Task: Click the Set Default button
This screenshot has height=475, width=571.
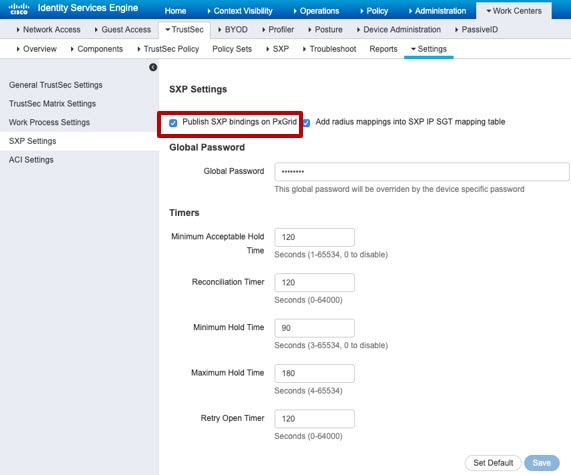Action: pyautogui.click(x=493, y=463)
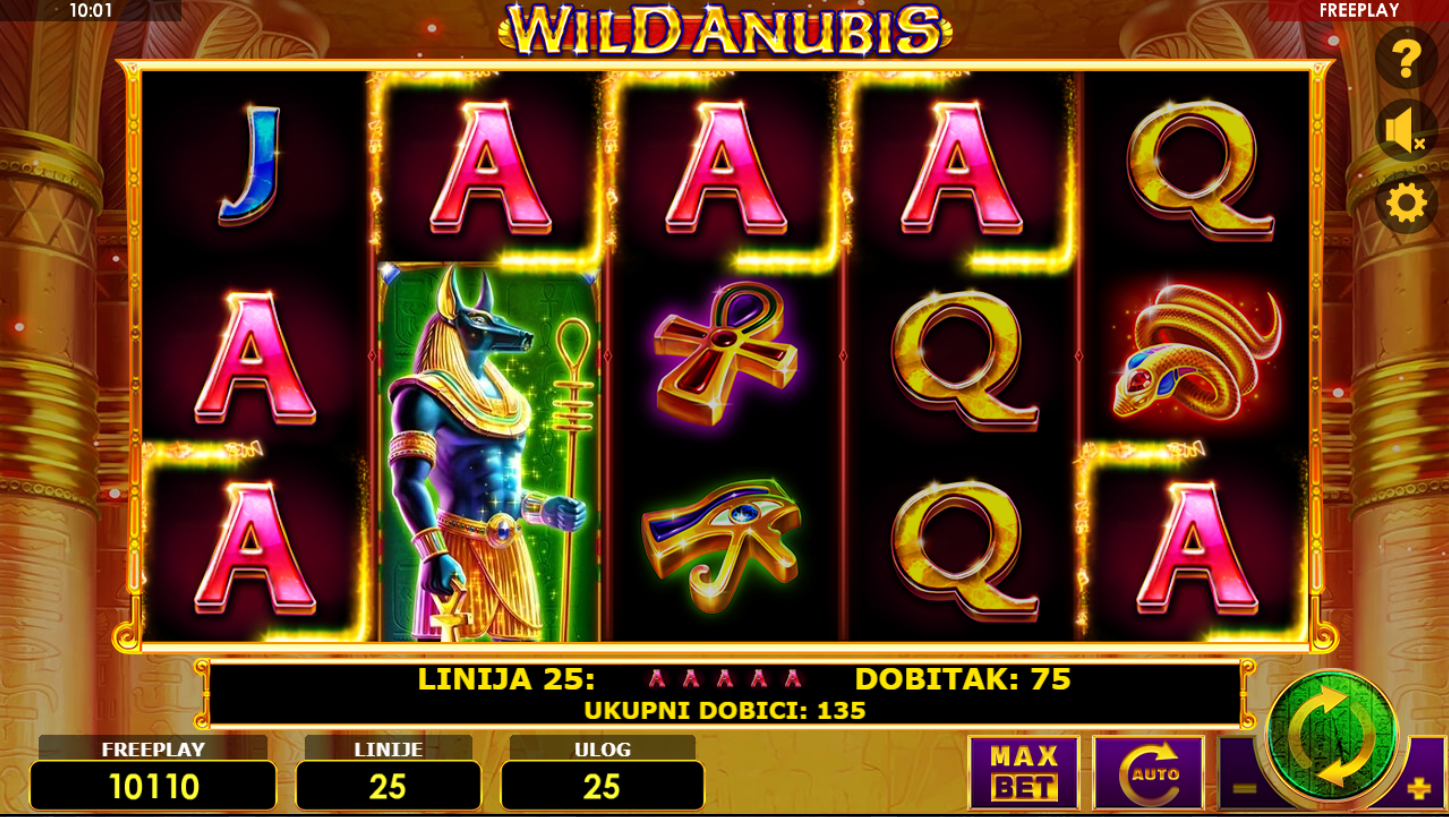The image size is (1449, 817).
Task: Click the Wild Anubis title logo
Action: [725, 29]
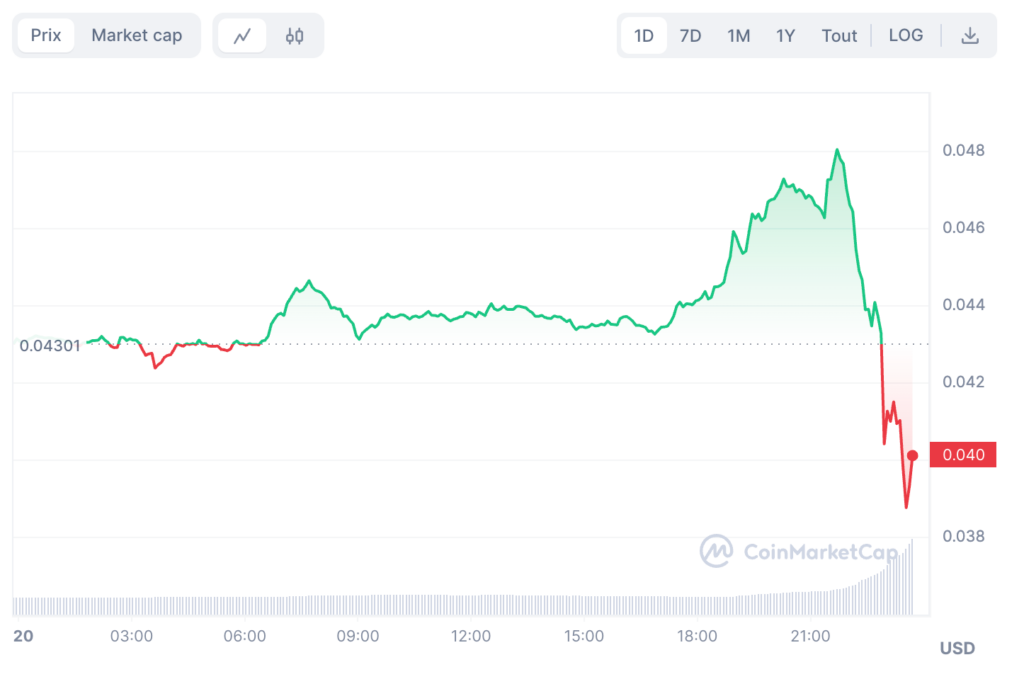Click the chart peak near 0.048
The width and height of the screenshot is (1024, 684).
(x=837, y=151)
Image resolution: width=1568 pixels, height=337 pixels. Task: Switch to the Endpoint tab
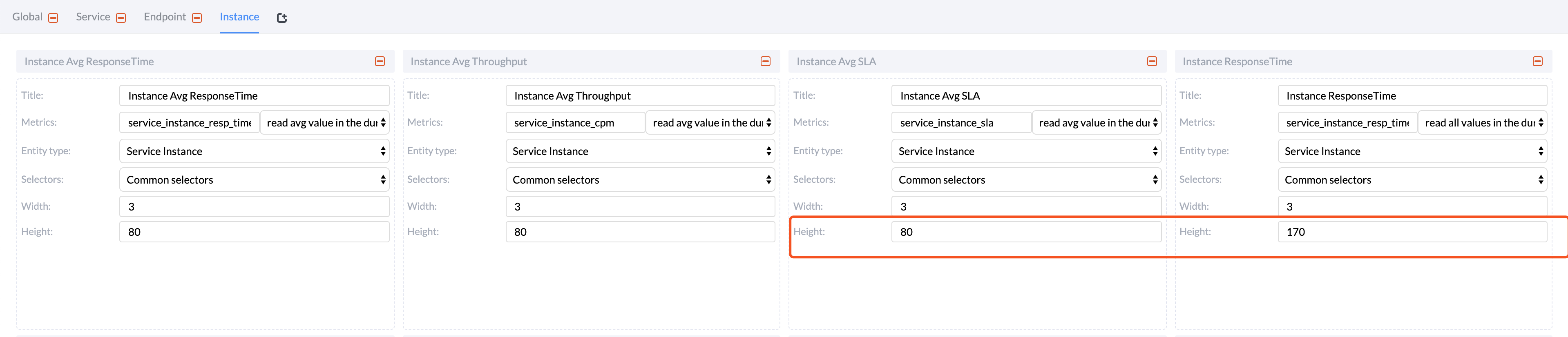point(165,17)
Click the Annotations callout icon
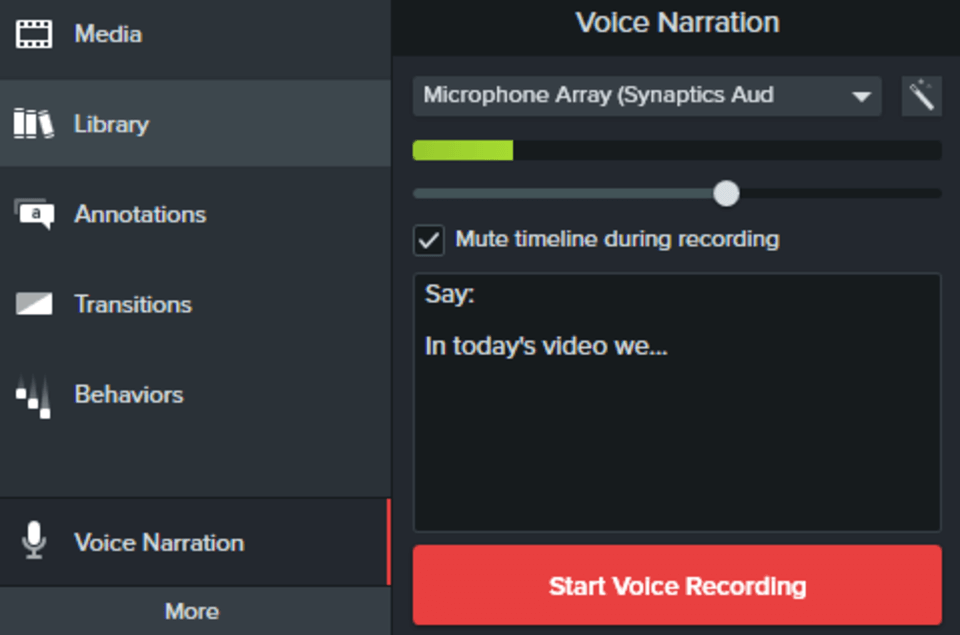This screenshot has width=960, height=635. tap(34, 214)
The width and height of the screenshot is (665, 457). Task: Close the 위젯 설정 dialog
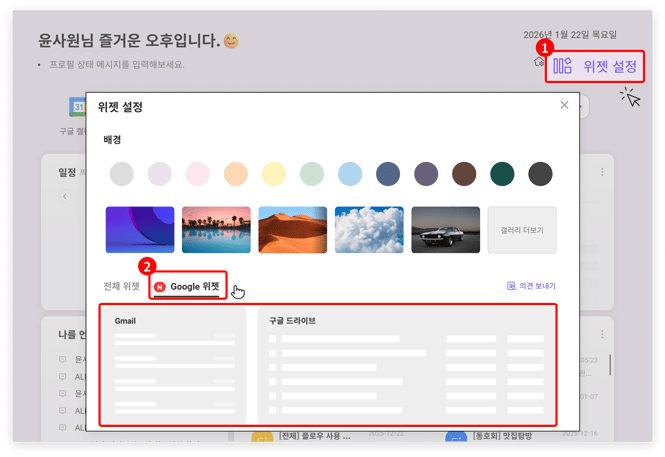(x=564, y=105)
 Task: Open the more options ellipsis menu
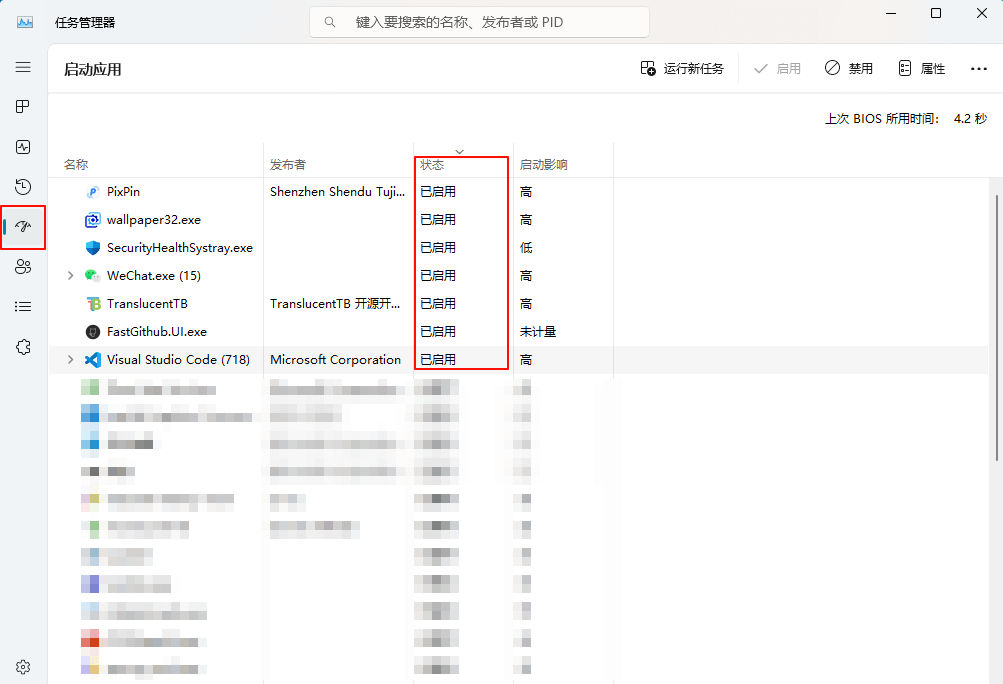coord(978,68)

********

### TRY IT
Nothing but the lines from the line with "The width and height of the screenshot is (665, 457)." through the last line of the listing above should be repeated, and pictures should be left out.

### WORKED SOLUTION
The width and height of the screenshot is (665, 457). Task: Close the 위젯 설정 dialog
(x=564, y=105)
 Task: Open the more options ellipsis menu
coord(978,68)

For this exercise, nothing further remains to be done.